Problem statement
Which lines have the string "will"? Copy all of them from the entries below.
[[ Data for processing, beginning ]]
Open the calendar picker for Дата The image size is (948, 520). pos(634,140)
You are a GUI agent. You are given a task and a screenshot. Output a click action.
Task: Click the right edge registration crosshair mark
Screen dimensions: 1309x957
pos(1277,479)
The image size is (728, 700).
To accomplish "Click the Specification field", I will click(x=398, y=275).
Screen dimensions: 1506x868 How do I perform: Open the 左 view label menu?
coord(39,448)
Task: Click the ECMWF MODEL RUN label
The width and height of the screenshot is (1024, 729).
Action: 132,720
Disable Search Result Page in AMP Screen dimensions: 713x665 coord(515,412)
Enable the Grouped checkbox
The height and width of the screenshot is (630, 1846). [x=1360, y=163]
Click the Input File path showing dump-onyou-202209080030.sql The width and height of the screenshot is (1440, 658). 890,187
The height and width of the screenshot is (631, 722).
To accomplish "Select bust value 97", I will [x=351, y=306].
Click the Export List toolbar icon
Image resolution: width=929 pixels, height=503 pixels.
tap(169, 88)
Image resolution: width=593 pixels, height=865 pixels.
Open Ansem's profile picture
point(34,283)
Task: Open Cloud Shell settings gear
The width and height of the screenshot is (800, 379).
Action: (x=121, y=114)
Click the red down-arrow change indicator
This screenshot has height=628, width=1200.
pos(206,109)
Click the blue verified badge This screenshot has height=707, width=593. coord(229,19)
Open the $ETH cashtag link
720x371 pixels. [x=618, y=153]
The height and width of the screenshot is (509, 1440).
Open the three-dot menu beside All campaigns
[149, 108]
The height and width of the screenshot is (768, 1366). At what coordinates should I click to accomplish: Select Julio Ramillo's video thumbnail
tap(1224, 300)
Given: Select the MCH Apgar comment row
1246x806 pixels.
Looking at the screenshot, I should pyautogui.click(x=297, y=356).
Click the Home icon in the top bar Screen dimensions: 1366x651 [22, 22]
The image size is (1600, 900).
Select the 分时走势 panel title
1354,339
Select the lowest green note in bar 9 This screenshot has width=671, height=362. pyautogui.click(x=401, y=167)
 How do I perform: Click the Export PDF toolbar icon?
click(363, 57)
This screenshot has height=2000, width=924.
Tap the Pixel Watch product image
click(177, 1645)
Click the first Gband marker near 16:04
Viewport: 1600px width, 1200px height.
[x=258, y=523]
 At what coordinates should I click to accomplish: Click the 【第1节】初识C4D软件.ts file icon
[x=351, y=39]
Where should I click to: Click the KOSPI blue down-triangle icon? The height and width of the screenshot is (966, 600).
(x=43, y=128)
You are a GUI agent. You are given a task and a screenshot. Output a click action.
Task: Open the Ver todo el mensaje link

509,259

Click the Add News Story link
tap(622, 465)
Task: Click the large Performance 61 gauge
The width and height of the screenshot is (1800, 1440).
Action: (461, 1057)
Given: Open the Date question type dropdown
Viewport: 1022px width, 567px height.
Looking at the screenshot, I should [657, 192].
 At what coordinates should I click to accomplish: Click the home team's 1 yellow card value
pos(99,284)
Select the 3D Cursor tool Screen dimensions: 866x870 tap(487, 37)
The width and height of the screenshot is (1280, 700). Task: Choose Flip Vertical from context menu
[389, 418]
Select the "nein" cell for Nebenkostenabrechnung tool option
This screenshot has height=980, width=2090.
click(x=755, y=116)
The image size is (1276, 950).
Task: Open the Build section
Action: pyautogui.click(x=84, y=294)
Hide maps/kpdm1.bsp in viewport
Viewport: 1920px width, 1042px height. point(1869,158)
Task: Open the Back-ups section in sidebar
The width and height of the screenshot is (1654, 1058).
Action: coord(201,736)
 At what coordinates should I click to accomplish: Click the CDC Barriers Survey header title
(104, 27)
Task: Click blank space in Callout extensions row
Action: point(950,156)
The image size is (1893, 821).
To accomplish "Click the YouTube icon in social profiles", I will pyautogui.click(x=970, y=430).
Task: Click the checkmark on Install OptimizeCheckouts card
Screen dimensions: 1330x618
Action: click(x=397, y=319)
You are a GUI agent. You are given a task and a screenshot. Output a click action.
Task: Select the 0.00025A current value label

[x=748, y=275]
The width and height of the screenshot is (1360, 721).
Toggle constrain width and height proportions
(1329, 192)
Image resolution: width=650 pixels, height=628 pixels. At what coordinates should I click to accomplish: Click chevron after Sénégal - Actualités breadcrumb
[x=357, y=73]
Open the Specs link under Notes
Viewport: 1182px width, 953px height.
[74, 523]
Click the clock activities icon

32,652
[[ Data for processing, end ]]
Answer below
To accomplish "Click the Specification field", I will click(x=398, y=275).
To accomplish "Select bust value 97", I will [x=351, y=306].
To accomplish "Click the YouTube icon in social profiles", I will pyautogui.click(x=970, y=430).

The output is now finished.